____ SUPPLIED ENTRIES

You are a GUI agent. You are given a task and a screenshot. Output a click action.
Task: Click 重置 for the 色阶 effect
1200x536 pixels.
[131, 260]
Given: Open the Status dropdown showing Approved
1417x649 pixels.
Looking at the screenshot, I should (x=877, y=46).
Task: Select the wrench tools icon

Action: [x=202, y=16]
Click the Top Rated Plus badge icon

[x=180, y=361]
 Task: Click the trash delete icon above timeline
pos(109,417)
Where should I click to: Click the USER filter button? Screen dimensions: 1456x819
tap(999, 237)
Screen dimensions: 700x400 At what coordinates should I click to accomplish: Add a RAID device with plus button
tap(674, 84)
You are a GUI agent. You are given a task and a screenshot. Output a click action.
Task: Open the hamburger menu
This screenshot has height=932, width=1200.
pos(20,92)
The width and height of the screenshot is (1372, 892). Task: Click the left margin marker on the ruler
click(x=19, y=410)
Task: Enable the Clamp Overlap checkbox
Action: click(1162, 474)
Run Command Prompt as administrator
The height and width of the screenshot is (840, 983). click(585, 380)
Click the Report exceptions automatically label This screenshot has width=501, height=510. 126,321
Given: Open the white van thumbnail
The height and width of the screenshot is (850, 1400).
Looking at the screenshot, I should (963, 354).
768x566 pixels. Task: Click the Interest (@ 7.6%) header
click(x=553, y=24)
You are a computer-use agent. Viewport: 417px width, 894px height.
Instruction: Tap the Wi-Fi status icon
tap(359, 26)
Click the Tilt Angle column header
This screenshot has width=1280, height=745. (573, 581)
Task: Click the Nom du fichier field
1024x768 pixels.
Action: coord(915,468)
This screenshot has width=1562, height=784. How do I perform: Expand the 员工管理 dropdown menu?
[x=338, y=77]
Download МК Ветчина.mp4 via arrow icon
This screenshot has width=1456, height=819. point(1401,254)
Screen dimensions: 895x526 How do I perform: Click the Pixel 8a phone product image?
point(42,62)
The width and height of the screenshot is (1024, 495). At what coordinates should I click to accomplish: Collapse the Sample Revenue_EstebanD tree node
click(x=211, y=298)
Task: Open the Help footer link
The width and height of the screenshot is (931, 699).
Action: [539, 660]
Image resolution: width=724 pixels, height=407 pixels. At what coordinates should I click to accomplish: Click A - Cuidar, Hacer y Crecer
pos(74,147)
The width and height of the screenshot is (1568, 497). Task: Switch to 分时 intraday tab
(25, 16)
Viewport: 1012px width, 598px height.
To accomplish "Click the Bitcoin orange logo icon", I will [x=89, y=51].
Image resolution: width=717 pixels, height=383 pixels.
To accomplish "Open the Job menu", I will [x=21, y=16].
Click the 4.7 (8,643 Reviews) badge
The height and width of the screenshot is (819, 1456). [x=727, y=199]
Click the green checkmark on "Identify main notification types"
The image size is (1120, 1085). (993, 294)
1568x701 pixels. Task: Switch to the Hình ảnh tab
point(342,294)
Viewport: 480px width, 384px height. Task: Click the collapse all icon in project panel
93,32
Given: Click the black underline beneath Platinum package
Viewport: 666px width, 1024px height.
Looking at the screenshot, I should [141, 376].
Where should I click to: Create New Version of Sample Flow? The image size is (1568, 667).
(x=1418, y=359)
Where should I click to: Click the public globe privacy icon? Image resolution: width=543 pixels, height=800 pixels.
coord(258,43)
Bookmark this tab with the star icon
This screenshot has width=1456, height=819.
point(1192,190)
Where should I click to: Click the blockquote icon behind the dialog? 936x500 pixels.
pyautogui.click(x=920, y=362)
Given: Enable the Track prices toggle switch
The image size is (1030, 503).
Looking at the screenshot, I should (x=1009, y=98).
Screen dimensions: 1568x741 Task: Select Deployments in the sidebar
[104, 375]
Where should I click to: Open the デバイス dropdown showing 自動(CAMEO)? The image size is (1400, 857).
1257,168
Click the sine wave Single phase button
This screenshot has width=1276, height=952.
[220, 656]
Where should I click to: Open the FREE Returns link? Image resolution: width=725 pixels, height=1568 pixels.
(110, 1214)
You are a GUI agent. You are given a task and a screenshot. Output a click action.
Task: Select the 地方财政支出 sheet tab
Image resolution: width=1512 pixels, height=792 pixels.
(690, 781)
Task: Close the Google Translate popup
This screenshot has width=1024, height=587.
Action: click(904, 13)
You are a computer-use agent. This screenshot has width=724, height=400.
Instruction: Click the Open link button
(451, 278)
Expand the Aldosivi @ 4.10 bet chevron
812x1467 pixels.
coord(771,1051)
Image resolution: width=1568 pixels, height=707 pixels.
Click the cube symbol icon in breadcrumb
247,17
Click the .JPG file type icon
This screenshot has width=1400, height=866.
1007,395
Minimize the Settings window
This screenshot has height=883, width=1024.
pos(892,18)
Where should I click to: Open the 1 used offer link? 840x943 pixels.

________

__JOB__. Copy all the lines above exactly as they appear.

__EXPECTED OUTPUT__.
You are a GUI agent. You are given a task and a screenshot. Output a click action.
Task: Click 重置 for the 色阶 effect
1200x536 pixels.
[131, 260]
Given: Open the Status dropdown showing Approved
1417x649 pixels.
Looking at the screenshot, I should (x=877, y=46).
Task: Select the wrench tools icon

Action: [x=202, y=16]
Click the Top Rated Plus badge icon

[x=180, y=361]
 Task: Click the trash delete icon above timeline
pos(109,417)
Where should I click to: Click the USER filter button? Screen dimensions: 1456x819
tap(999, 237)
Screen dimensions: 700x400 At what coordinates should I click to accomplish: Add a RAID device with plus button
tap(674, 84)
You are a GUI agent. You are given a task and a screenshot. Output a click action.
Task: Open the hamburger menu
This screenshot has height=932, width=1200.
pos(20,92)
The width and height of the screenshot is (1372, 892). Task: Click the left margin marker on the ruler
click(x=19, y=410)
Task: Enable the Clamp Overlap checkbox
Action: click(1162, 474)
Run Command Prompt as administrator
The height and width of the screenshot is (840, 983). click(585, 380)
Click the Report exceptions automatically label This screenshot has width=501, height=510. 126,321
Given: Open the white van thumbnail
The height and width of the screenshot is (850, 1400).
Looking at the screenshot, I should (963, 354).
768x566 pixels. Task: Click the Interest (@ 7.6%) header
click(x=553, y=24)
You are a computer-use agent. Viewport: 417px width, 894px height.
Instruction: Tap the Wi-Fi status icon
tap(359, 26)
Click the Tilt Angle column header
This screenshot has width=1280, height=745. (573, 581)
Task: Click the Nom du fichier field
1024x768 pixels.
Action: coord(915,468)
This screenshot has width=1562, height=784. How do I perform: Expand the 员工管理 dropdown menu?
[x=338, y=77]
Download МК Ветчина.mp4 via arrow icon
This screenshot has width=1456, height=819. point(1401,254)
Screen dimensions: 895x526 How do I perform: Click the Pixel 8a phone product image?
point(42,62)
The width and height of the screenshot is (1024, 495). At what coordinates should I click to accomplish: Collapse the Sample Revenue_EstebanD tree node
click(x=211, y=298)
Task: Open the Help footer link
The width and height of the screenshot is (931, 699).
Action: [539, 660]
Image resolution: width=724 pixels, height=407 pixels. At what coordinates should I click to accomplish: Click A - Cuidar, Hacer y Crecer
pos(74,147)
The width and height of the screenshot is (1568, 497). Task: Switch to 分时 intraday tab
(25, 16)
Viewport: 1012px width, 598px height.
To accomplish "Click the Bitcoin orange logo icon", I will [x=89, y=51].
Image resolution: width=717 pixels, height=383 pixels.
To accomplish "Open the Job menu", I will [x=21, y=16].
Click the 4.7 (8,643 Reviews) badge
The height and width of the screenshot is (819, 1456). [x=727, y=199]
Click the green checkmark on "Identify main notification types"
The image size is (1120, 1085). (993, 294)
1568x701 pixels. Task: Switch to the Hình ảnh tab
point(342,294)
Viewport: 480px width, 384px height. Task: Click the collapse all icon in project panel
93,32
Given: Click the black underline beneath Platinum package
Viewport: 666px width, 1024px height.
Looking at the screenshot, I should [141, 376].
Where should I click to: Create New Version of Sample Flow? The image size is (1568, 667).
(x=1418, y=359)
Where should I click to: Click the public globe privacy icon? Image resolution: width=543 pixels, height=800 pixels.
coord(258,43)
Bookmark this tab with the star icon
This screenshot has width=1456, height=819.
point(1192,190)
Where should I click to: Click the blockquote icon behind the dialog? 936x500 pixels.
pyautogui.click(x=920, y=362)
Given: Enable the Track prices toggle switch
The image size is (1030, 503).
Looking at the screenshot, I should (x=1009, y=98).
Screen dimensions: 1568x741 Task: Select Deployments in the sidebar
[104, 375]
Where should I click to: Open the デバイス dropdown showing 自動(CAMEO)? The image size is (1400, 857).
1257,168
Click the sine wave Single phase button
This screenshot has width=1276, height=952.
[220, 656]
Where should I click to: Open the FREE Returns link? Image resolution: width=725 pixels, height=1568 pixels.
(110, 1214)
You are a GUI agent. You are given a task and a screenshot. Output a click action.
Task: Select the 地方财政支出 sheet tab
Image resolution: width=1512 pixels, height=792 pixels.
(690, 781)
Task: Close the Google Translate popup
This screenshot has width=1024, height=587.
Action: click(904, 13)
You are a computer-use agent. This screenshot has width=724, height=400.
Instruction: Click the Open link button
(451, 278)
Expand the Aldosivi @ 4.10 bet chevron
812x1467 pixels.
coord(771,1051)
Image resolution: width=1568 pixels, height=707 pixels.
Click the cube symbol icon in breadcrumb
247,17
Click the .JPG file type icon
This screenshot has width=1400, height=866.
1007,395
Minimize the Settings window
This screenshot has height=883, width=1024.
pos(892,18)
Where should I click to: Open the 1 used offer link? 840x943 pixels.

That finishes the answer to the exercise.